Wednesday 27 August 2014

Passing on the baton


If writing were a relay race then you could probably rely on me to fumble, drop the baton, fall over my shoelaces and grind to an undignified halt. Such is my lack of strength and agility on poor health days especially.

Thankfully, writing isn't a race for me, nor one I need only my own levels of fitness to equip me for the task. All energy, ability and inspiration is God-given and He alone equips, enables and sustains me.

There are also many wonderful companions on this journey who urge me on, cheer from the sidelines, encourage and support me prayerfully too.

I was greatly blessed recently by three writer friends profiling me on their sites as part of a general writer blog hop:

Dawn Paoletta has a tremendous zest for living and writing out her faith. She is an avid journal keeper, and not averse to speaking about the dark side of life either as she chronicles her spiritual journey with grace, authenticity and truth over at 'Enthusiastically, Dawn'

Heather Mertens is avidly all in for Jesus. She shares from her generous heart in the hope of encouraging others and bringing them together in community. Heather connects with me on many levels as she shares her trials and the miraculous overcoming of them by the grace of God. She writes out her heart at '40 Year Wanderer'. 

Rebekah Gilbert is another searching soul who is open about her doubts and fears. She is a beautiful singer/songwriter and one who lives into the answers even as questions about life and faith fill and flood her heart. You can find her sharing her vulnerable journey of spiritual awakening at  'A new song to sing'. 

Now it's my turn to hop in and answer these questions...

1) What am I writing or working on?

Over the years I have contributed poetry to various anthologies and a few months ago I sensed God suggesting I write my own (gulp!) and helpfully providing a title to work with, which shall remain secret for the time being. 

This poetry book will speak of my life and times as an M.E and chronic illness sufferer as well as exploring universal themes of life, love, loss and faith.

It is my dearest hope to self- publish it in the near future (God and health willing) and for proceeds to be given to a charity which is close to my heart.

Apart from this, I am also working on a devotional book which will feature some of the 'Prayer Whispers' God has spoken to me over the last few years.
○ ○ ○ ○
EXERCISE TASK 1 = Please copy the blog post starting at "Apart from this, I" and ending at "last few years.", replacing "devotional book" with "prayer journal".
EXERCISE TASK 2 =
Answer these questions about the blog post:
(a) On what date was it posted?
(b) What is the name of Heather Mertens's site?
(c) Who is to receive the proceeds from the poetry book?

AVAILABLE DATA =
○ ○ ○ ○
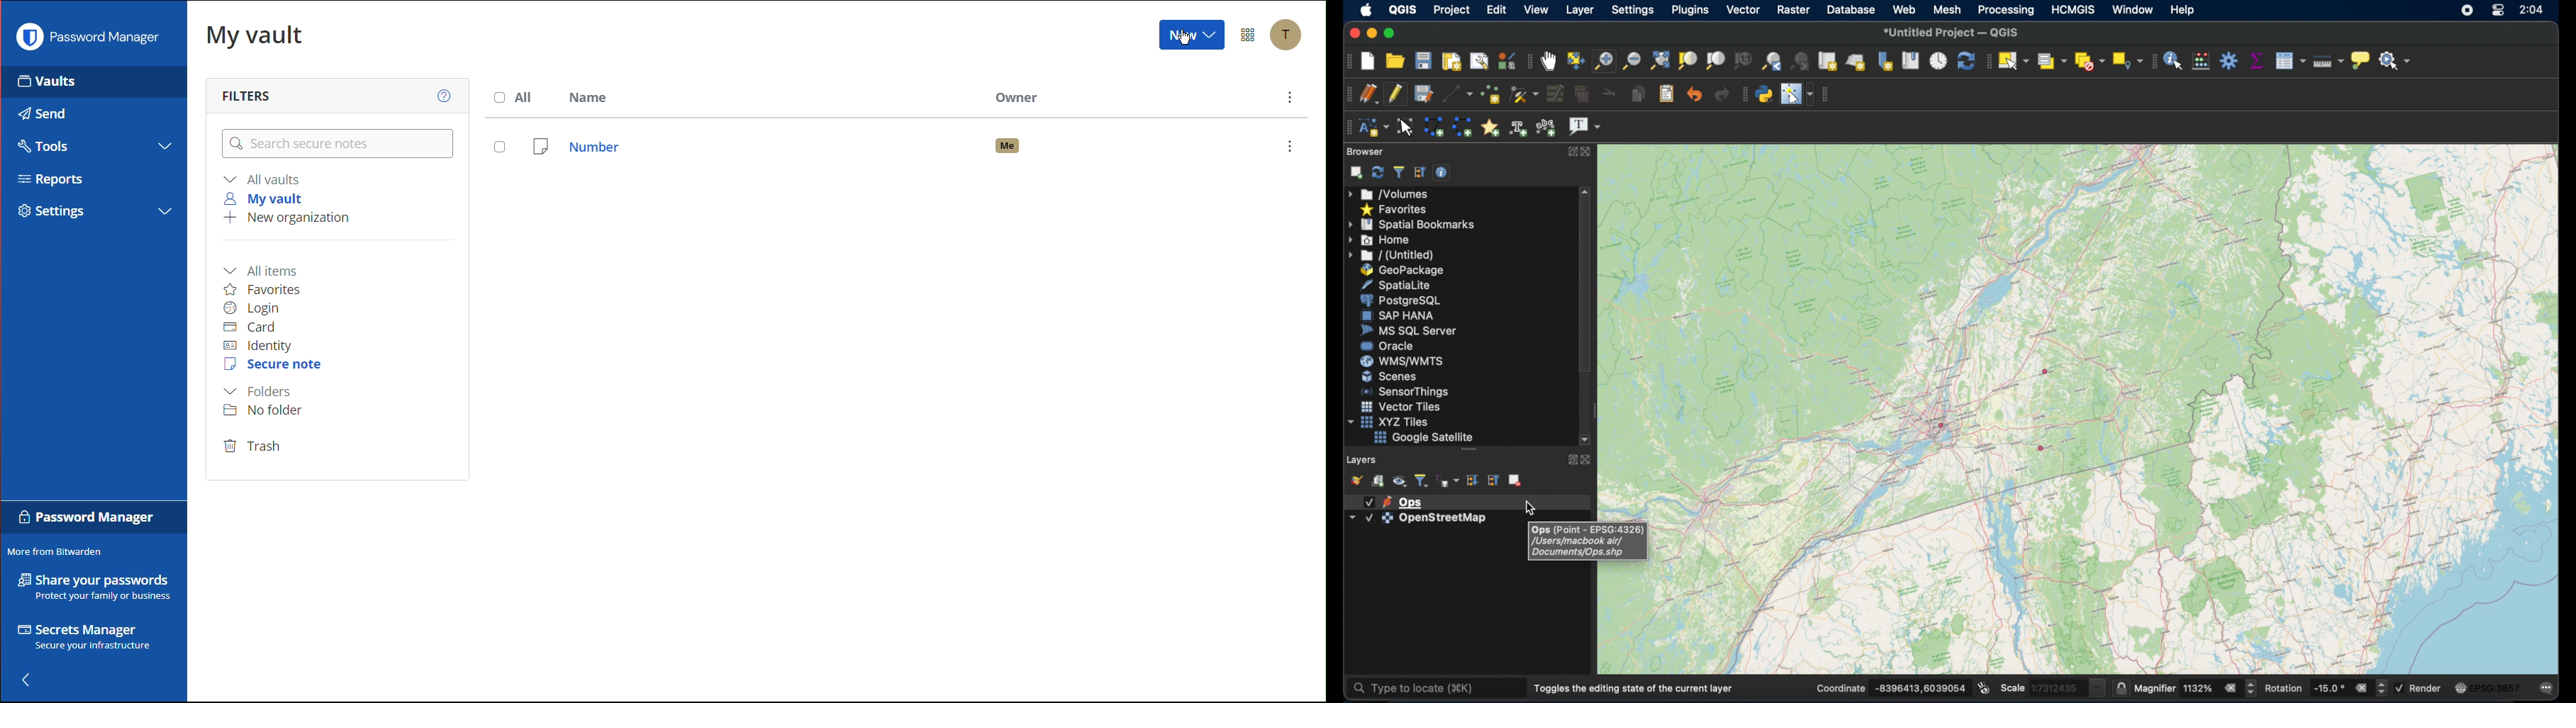  What do you see at coordinates (1525, 94) in the screenshot?
I see `vertex tool` at bounding box center [1525, 94]. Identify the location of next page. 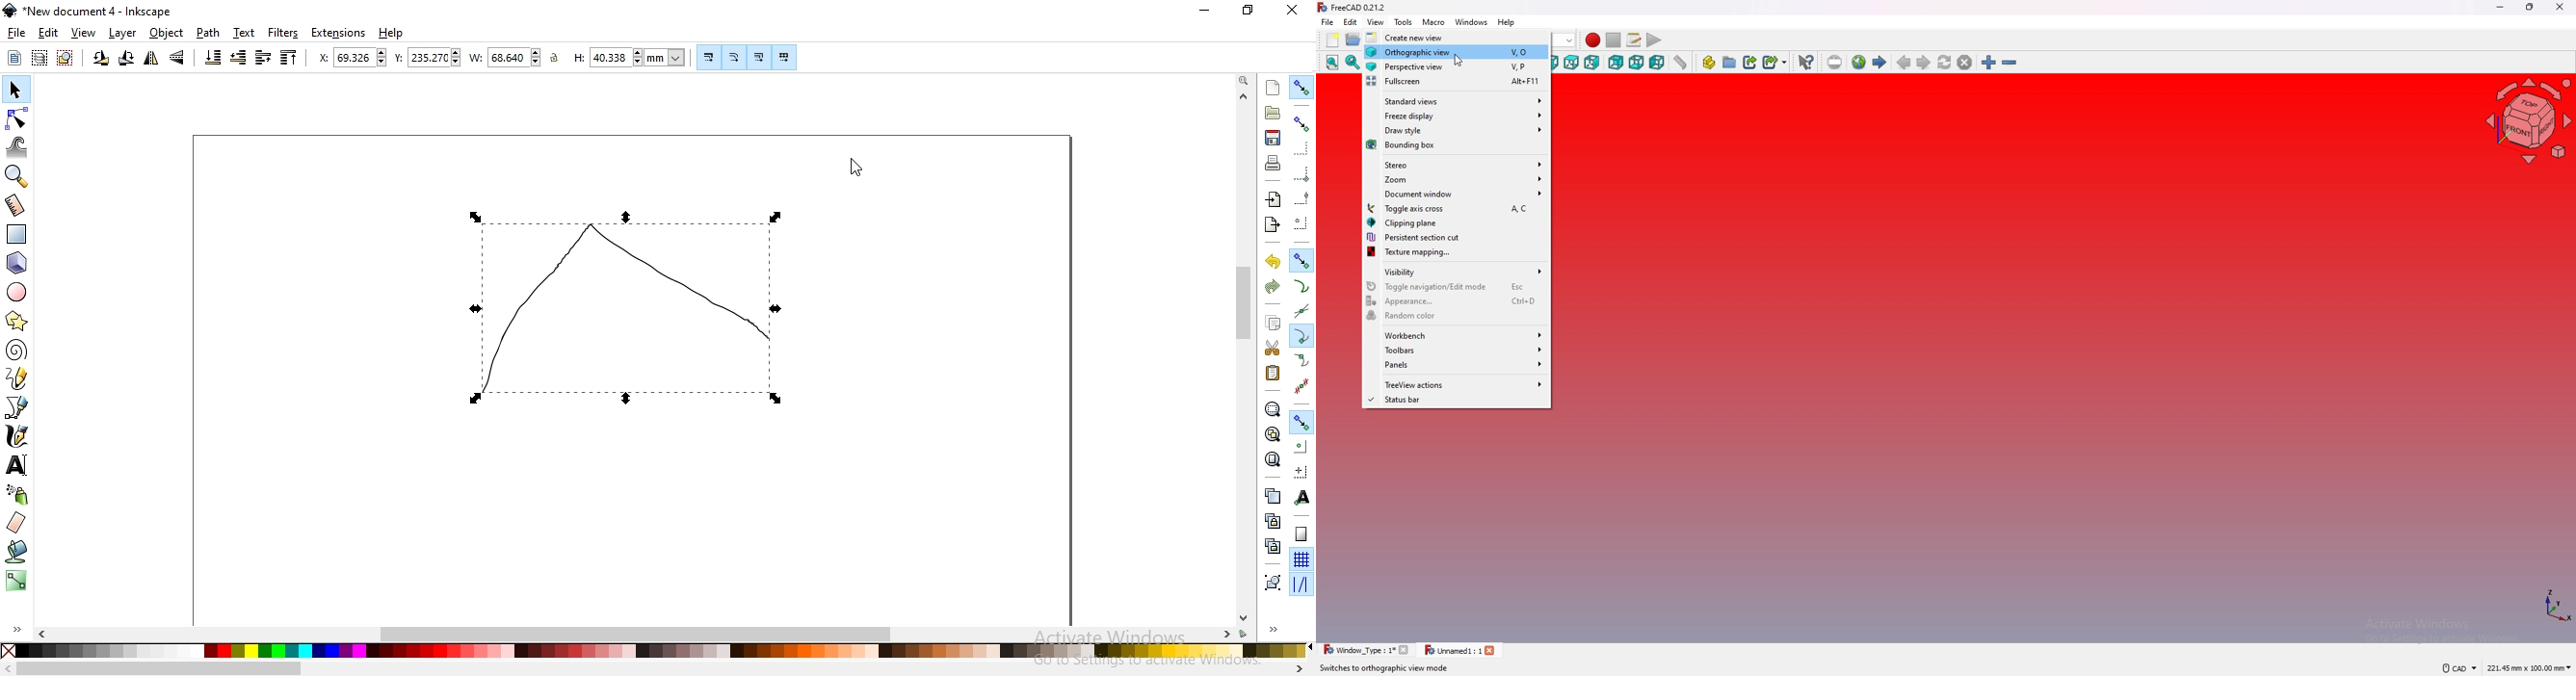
○ ○ ○ ○
EXERCISE OUTPUT 1 =
Apart from this, I am also working on a prayer journal which will feature some of the 'Prayer Whispers' God has spoken to me over the last few years.

EXERCISE OUTPUT 2 =
(a) Wednesday 27 August 2014
(b) '40 Year Wanderer'
(c) A charity that is close to the writer's heart